Test de la télécommande HomeKit Nanoleaf Remote : un D12 pour les commander tous

La société Nanoleaf, qui propose des lampes d’ambiance connectée, ajoute régulièrement des produits à son catalogue. Et cette fois, je teste la Nanoleaf Remote, une télécommande HomeKit qui se présente sous la forme d’un gros dé à 12 faces vendu 60 €.

Le dé

On va commencer par les contraintes, car il y en a. Premièrement, il faut un hub HomeKit pour que la télécommande fonctionne. Apple propose trois choix : Apple TV (dès la 3e génération), HomePod ou un iPad. Attention, l’iPad doit évidemment rester dans le domicile pour le contrôle à distance. Deuxièmement, le contrôle de la luminosité en tournant le dé nécessite un module Rhythm (comptez 40 à 60 € si vous ne l’avez pas). Troisièmement, j’ai eu un peu de mal à l’installer. J’ai d’abord cherché le code HomeKit à scanner pendant de longues minutes (astuce : il était collé sur le manuel) et mon iPad n’a jamais accepté de le lire, d’ai donc dû le rentrer manuellement.

Encore

D’un point de vue pratique, la télécommande se présente sous la forme d’un gros dé 12 (D12) blanc, qui s’allume en cas de mouvement. Il s’alimente via deux piles AA et la société annonce une autonomie élevée – un an, merci le Bluetooth LE – et la finition est correcte. Au premier abord, ça semble un peu cheap avec des bords arrondis et un jour bien visible entre certaines plaques, mais une fois sur une table, on l’oublie assez vite. Et au vu de l’usage de l’appareil, des plastiques solides et des courbes au lieu d’angles permettent une meilleure résistance dans le temps. Disons que pour le prix, c’est honnête.

De jolies couleurs


C’est mignon

Mais comment ça marche ?

La télécommande contient des capteurs (accéléromètre et gyroscope, je suppose) ainsi que des LED. Chaque fois que vous déplacez le dé, les capteurs déterminent sa position et allume la télécommande, avec un petit effet haptique (en gros une vibration). Vu la forme, la commande activée est logiquement celle qui porte le nombre qui se trouve sur le haut du dé. Le fonctionnement n’est donc pas intuitif du tout à l’usage : personne ne peut deviner que le 12 va (par exemple) éteindre les lampes. C’est un peu le défaut du produit : il est impossible de déterminer ce que va faire la télécommande.

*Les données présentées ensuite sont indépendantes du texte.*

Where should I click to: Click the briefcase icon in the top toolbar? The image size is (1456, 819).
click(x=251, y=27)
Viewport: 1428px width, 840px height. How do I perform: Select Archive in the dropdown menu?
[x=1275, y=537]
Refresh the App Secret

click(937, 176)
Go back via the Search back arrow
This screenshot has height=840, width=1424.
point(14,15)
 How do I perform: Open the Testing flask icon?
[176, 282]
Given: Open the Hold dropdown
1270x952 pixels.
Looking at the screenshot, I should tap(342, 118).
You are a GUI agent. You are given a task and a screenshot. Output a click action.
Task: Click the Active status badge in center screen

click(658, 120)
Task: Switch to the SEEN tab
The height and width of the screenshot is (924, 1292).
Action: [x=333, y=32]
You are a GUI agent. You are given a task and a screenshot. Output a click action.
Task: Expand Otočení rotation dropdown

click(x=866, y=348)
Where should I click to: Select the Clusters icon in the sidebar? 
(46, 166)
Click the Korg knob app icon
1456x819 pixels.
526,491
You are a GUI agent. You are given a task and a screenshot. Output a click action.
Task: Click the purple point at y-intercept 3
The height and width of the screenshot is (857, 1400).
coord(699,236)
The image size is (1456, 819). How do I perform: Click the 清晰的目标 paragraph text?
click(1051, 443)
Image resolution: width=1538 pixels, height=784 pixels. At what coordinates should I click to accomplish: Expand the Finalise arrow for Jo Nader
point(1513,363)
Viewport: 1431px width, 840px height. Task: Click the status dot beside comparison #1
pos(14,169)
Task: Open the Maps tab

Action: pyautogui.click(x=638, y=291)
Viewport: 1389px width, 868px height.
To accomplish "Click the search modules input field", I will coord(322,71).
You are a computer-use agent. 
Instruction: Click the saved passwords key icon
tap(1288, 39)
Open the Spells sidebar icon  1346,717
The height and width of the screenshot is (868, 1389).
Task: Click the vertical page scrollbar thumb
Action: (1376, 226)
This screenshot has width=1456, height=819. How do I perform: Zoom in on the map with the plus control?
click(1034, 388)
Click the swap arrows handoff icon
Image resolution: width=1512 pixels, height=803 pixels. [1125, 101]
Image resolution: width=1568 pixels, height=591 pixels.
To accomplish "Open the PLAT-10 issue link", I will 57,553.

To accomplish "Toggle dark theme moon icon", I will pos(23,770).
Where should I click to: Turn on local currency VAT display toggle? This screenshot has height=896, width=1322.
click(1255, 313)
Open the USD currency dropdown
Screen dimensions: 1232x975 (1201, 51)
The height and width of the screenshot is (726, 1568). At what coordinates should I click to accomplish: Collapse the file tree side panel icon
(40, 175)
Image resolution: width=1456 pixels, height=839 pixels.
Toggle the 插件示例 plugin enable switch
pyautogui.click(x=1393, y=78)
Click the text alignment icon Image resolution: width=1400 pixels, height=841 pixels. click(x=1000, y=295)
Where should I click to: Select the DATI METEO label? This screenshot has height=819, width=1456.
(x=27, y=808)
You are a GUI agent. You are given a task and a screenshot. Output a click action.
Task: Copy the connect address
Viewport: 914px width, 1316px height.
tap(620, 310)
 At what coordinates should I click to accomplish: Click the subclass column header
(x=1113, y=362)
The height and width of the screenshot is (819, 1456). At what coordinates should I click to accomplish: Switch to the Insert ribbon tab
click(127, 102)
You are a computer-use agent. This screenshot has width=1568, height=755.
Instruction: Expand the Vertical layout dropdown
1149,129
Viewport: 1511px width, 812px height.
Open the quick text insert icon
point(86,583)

La configuration est particulière et un peu tordue, malheureusement. Par défaut, la télécommande passe par l’application de Nanoleaf et commande les produits de la marque, dans mon cas un kit Aurora. Cette solution a un avantage : elle permet de régler la luminosité de l’Aurora en tournant le dé. Si vous le faites pivoter sur un axe vertical, la luminosité monte ou descend, ce que ne permet pas HomeKit. Attention, comme expliqué plus haut, la fonction nécessite un module Rhythm. Ensuite, la télécommande est vue dans HomeKit comme une télécommande avec douze possibilités. Dans HomeKit, on peut donc lier une face à un appareil, à une scène, à plusieurs appareils, etc. Le problème, c’est que les deux ne sont pas exclusifs. Donc si vous mettez une commande dans l’application HomeKit, celle listée dans l’application Nanoleaf fonctionnera aussi.

Dans HomeKit


Dans l’app’ Nanoleaf

Ca rend moins saturé en vrai

La solution consiste à désactiver les fonctions au cas par cas, ce qui reste un peu fastidieux. Après, il reste parfaitement possible de se contenter uniquement de l’application Nanoleaf ou uniquement HomeKit, mais dans le premier cas on perd un peu en simplicité (ce n’est pas l’application la plus intuitive et il reste des bugs) et dans le second on perd le contrôle de la luminosité.

Le bleu sature en photo

En pratique le produit a des défauts, mais rien de rédhibitoire. Le prix reste dans la norme des télécommandes HomeKit (60 €), les fonctions nombreuses et le design finalement assez plaisant. Le seul truc réellement énervant à l’usage, en tout cas après environ deux semaines, c’est qu’il faut retenir à quoi correspondent les nombres. Mais je suppose qu’on s’y fait à l’usage.